◆ **Your instructions**:
All lines containing the string "Open" must be copied from the entries.
——
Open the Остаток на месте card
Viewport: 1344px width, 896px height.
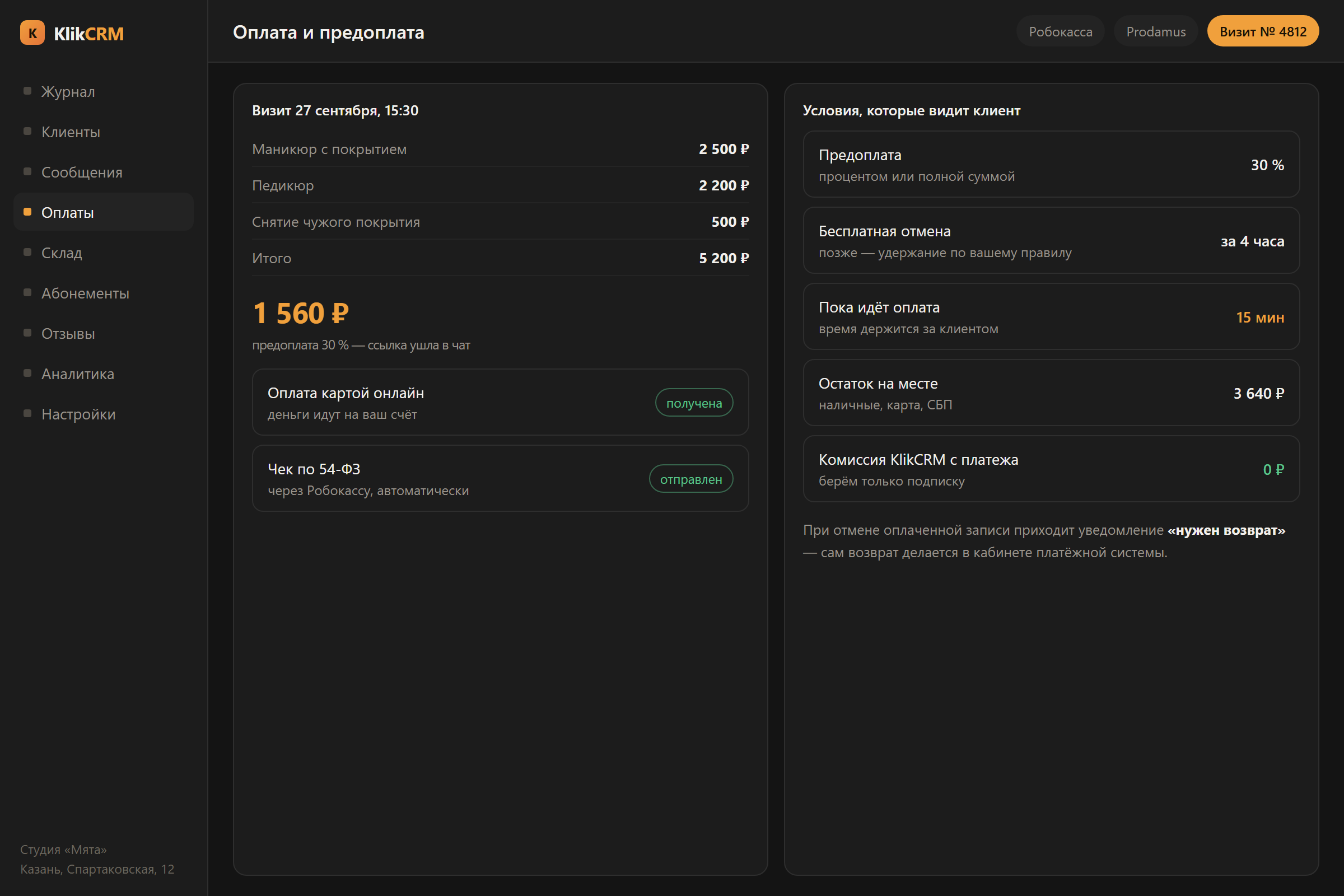(1052, 393)
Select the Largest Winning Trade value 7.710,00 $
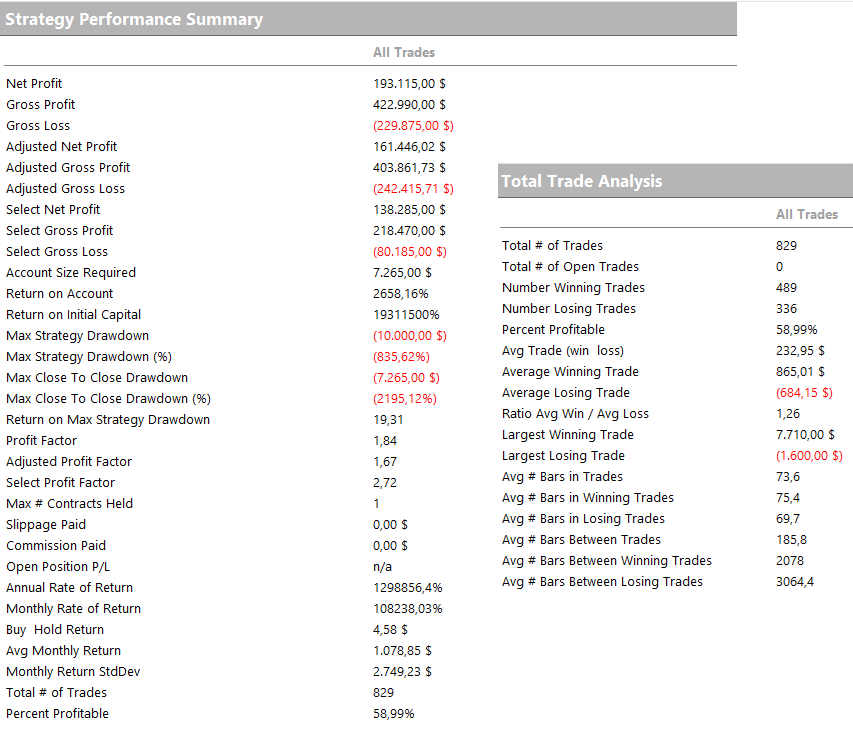Screen dimensions: 853x744 click(805, 435)
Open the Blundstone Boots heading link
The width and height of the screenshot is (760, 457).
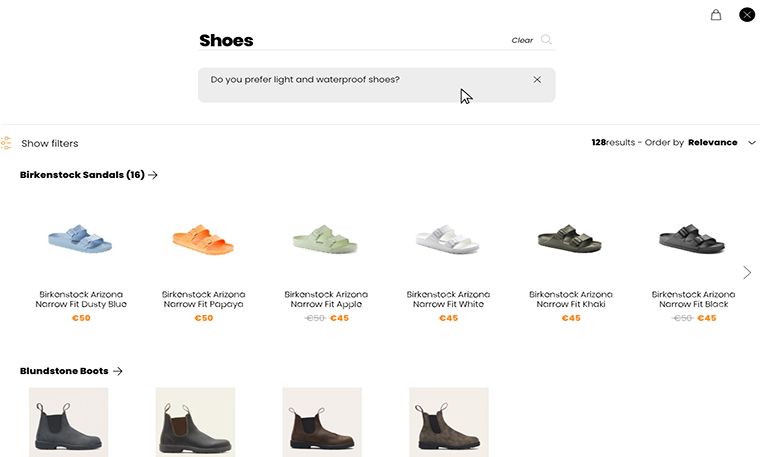64,371
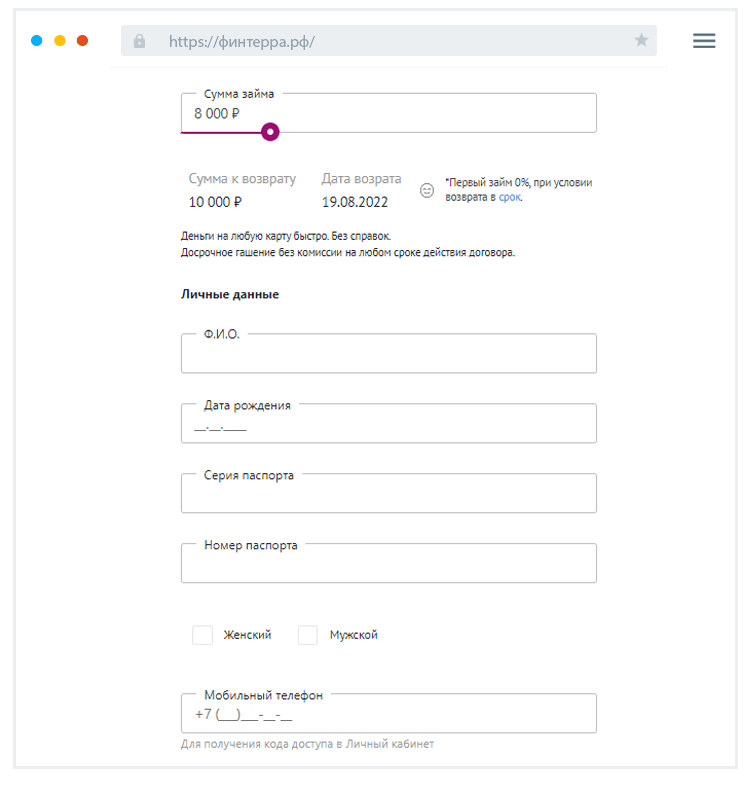Click the Дата рождения field
The image size is (751, 787).
click(x=388, y=425)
——
◆ **Solved exercise**:
Open the Остаток на месте card
Open the Blundstone Boots heading link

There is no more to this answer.